— START OF ARTICLE —
Most employees know they get statutory holidays off. However, common knowledge around how those days are paid, what happens when a holiday falls on a weekend, and what an employee is owed when they work on one, is more limited than it should be. For small businesses and small organizations in particular, calculation errors are common - and usually innocent. The language in the ESA can be confusing, which is understandable. However for HR professionals and employees alike, understanding the fundamentals will help you make informed decisions about your own pay.

The Nine Public Holidays

There are currently 9 public holidays listed in the Ontario ESA. If you are governed by a Collective Agreement, read it carefully as it may list additional or different holidays.

Two holidays worth calling out specifically. Boxing Day is a full statutory holiday in Ontario. Some employers treat it as a float day or optional time off. That is incorrect and should be addressed. If you are unsure whether you are being compensated for it properly, get clarification from your employer and ensure you are paid correctly whether you work it or not.

Remembrance Day is not a public holiday under the ESA. Although federal employees and employees in other provinces receive it off, and some Ontario employers offer it as a floating day, it is not currently listed as a statutory holiday under the ESA. If your workplace provides it, that is a benefit above the ESA minimum - not a legal requirement for most Ontario employers.
— END OF ARTICLE —
— START OF PROVIDED DATA —
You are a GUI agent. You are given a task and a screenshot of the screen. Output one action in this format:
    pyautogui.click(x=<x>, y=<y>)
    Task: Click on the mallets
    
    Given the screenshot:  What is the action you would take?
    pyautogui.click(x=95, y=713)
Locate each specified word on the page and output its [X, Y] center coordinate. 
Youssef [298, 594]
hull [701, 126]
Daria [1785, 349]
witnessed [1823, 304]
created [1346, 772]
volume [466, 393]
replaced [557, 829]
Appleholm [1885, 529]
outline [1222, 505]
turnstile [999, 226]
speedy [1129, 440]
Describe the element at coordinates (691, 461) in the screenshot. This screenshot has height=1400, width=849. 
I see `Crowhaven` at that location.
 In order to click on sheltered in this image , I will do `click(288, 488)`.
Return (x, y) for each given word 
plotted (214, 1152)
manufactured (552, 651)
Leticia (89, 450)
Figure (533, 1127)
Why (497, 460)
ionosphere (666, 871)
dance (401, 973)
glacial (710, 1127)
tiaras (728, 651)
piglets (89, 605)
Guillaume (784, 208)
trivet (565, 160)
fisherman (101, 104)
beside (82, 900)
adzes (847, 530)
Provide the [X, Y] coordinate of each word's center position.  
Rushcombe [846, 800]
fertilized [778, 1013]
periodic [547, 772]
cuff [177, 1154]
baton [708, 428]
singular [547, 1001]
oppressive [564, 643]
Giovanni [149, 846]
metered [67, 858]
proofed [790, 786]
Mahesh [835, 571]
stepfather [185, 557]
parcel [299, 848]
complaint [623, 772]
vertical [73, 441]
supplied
— END OF PROVIDED DATA —
Does each of these statements agree with the article on Ontario statutory holidays? Answer yes or no for each and quote the words of the article that decide it. (a) The Ontario ESA currently lists ten public holidays. (b) Boxing Day is a full statutory holiday in Ontario. (c) Remembrance Day is a public holiday under the ESA.

(a) No: "There are currently 9 public holidays listed in the Ontario ESA."
(b) Yes: "Boxing Day is a full statutory holiday in Ontario."
(c) No: "Remembrance Day is not a public holiday under the ESA."